Objectives>
A. In the article on sumud, update the passage from "The Arabic concept" up to and including "hope against hope?" so that "steadfastness" becomes "perseverance", and give that passage again.
B. According to the article on sumud, when did the concept start to become widely used in the Palestinian movement in the occupied West Bank?

Article – The Wall Cannot Stop Our Stories

The Wall Cannot Stop Our Stories

 

 

The Arabic concept of sumud, literally steadfastness, guides the youth’ and women’s work at the Arab Educational Institute in Bethlehem, member of the peace movement Pax Christi. At the time when the concept started to become widely used in the Palestinian movement in the occupied West Bank, at the end of the 1970s, its meaning was rather static. Sumud primarily meant the determination to stay on the land, not to leave, despite the Israeli occupation. Over the years the concept has come to increasingly stress the inner strength of people to clinch to their home, not in despair but in dignity – with the feet standing fast and the head kept high. How to strengthen this inner power in the face of a never-ending occupation which leaves a diminishing living space for Palestinians who are surrounded by no-travel zones, settlements, checkpoints and borders? How to hope against hope?

Provided material>
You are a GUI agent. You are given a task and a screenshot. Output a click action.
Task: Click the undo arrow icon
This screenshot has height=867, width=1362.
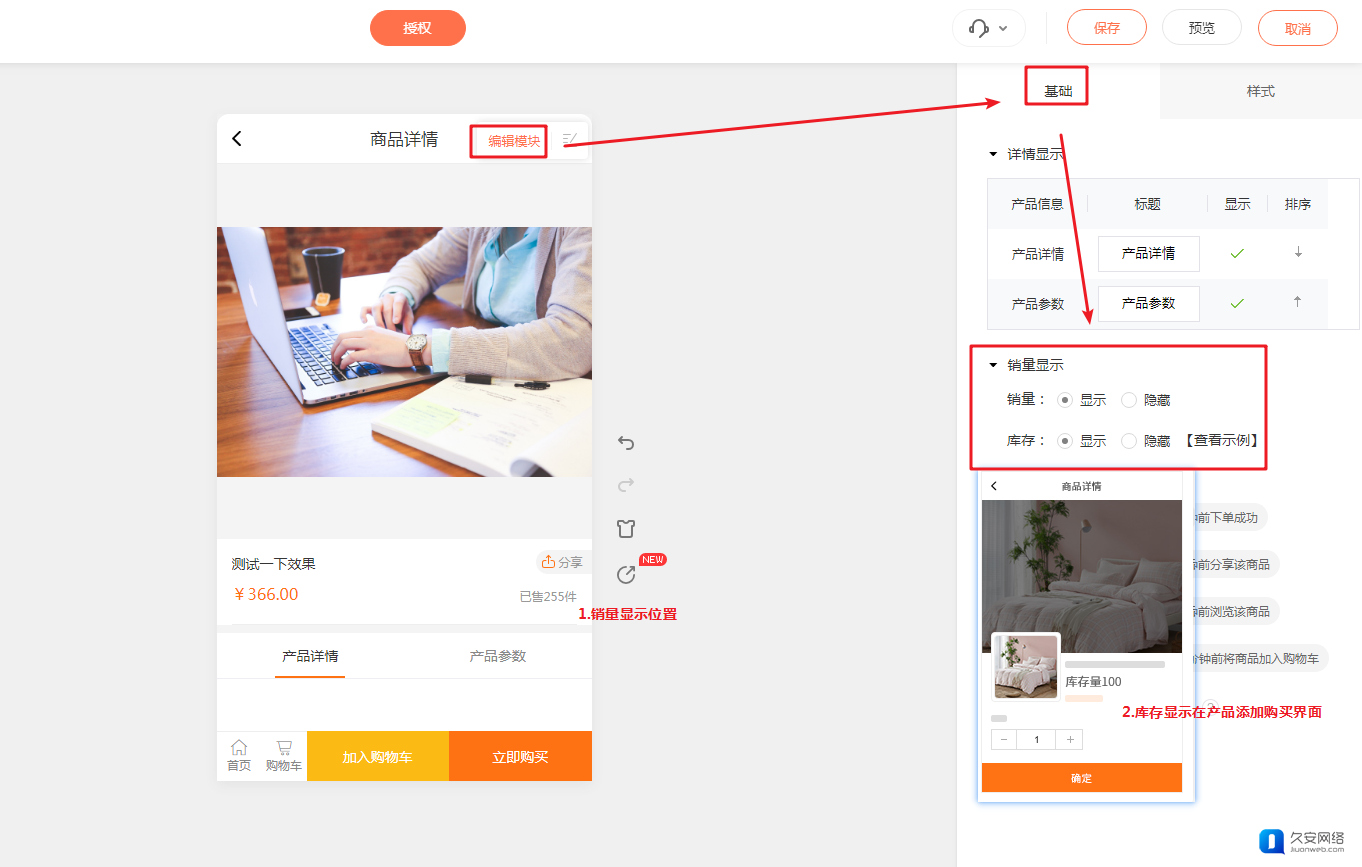tap(626, 443)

Worked answers>
A.
The Arabic concept of sumud, literally perseverance, guides the youth’ and women’s work at the Arab Educational Institute in Bethlehem, member of the peace movement Pax Christi. At the time when the concept started to become widely used in the Palestinian movement in the occupied West Bank, at the end of the 1970s, its meaning was rather static. Sumud primarily meant the determination to stay on the land, not to leave, despite the Israeli occupation. Over the years the concept has come to increasingly stress the inner strength of people to clinch to their home, not in despair but in dignity – with the feet standing fast and the head kept high. How to strengthen this inner power in the face of a never-ending occupation which leaves a diminishing living space for Palestinians who are surrounded by no-travel zones, settlements, checkpoints and borders? How to hope against hope?

B. At the end of the 1970s.